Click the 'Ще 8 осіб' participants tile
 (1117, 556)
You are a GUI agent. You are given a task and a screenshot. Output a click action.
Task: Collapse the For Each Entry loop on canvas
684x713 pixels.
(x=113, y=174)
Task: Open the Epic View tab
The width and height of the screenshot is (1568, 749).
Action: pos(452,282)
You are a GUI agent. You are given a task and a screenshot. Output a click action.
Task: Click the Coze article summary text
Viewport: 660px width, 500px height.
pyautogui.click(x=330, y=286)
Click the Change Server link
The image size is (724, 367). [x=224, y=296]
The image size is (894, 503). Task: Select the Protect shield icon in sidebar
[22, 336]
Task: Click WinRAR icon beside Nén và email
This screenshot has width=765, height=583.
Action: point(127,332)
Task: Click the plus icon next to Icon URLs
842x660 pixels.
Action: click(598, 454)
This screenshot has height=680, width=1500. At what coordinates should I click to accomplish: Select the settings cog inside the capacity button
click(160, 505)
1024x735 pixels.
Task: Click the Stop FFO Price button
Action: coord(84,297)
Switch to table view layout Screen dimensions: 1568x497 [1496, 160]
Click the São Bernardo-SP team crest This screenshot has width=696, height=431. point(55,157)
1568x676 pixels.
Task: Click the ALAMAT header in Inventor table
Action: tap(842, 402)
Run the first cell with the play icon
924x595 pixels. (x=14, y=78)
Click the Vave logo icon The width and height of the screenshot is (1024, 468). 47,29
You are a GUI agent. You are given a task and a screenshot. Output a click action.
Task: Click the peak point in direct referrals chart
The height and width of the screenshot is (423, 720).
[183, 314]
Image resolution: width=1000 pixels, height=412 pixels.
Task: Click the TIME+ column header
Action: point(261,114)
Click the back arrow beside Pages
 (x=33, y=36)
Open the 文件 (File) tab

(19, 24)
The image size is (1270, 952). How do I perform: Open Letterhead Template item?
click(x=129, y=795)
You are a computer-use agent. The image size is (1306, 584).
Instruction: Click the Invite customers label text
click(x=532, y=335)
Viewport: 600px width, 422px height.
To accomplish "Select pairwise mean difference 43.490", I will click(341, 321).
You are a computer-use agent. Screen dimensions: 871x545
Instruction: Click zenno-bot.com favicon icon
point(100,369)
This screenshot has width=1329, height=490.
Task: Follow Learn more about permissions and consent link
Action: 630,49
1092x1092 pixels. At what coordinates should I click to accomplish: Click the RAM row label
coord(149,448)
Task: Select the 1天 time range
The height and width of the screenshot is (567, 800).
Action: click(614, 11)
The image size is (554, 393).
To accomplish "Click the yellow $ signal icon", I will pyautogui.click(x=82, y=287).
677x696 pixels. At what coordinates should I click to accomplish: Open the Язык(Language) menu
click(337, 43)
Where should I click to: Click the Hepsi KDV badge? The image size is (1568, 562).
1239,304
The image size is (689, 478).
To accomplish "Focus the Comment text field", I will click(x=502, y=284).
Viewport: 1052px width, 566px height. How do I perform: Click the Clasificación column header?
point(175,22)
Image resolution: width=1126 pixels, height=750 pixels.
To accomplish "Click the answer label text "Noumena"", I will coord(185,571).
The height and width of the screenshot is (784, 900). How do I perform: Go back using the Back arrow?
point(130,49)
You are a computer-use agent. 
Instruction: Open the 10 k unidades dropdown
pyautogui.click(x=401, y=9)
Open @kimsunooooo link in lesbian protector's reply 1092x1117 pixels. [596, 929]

--*--

> _PROBLEM REQUIREMENTS_
Which lines above contain the word "dimensions"? Copy all of them.

> _PROBLEM SOLUTION_
Switch to table view layout Screen dimensions: 1568x497 [1496, 160]
You are a computer-use agent. Screen dimensions: 871x545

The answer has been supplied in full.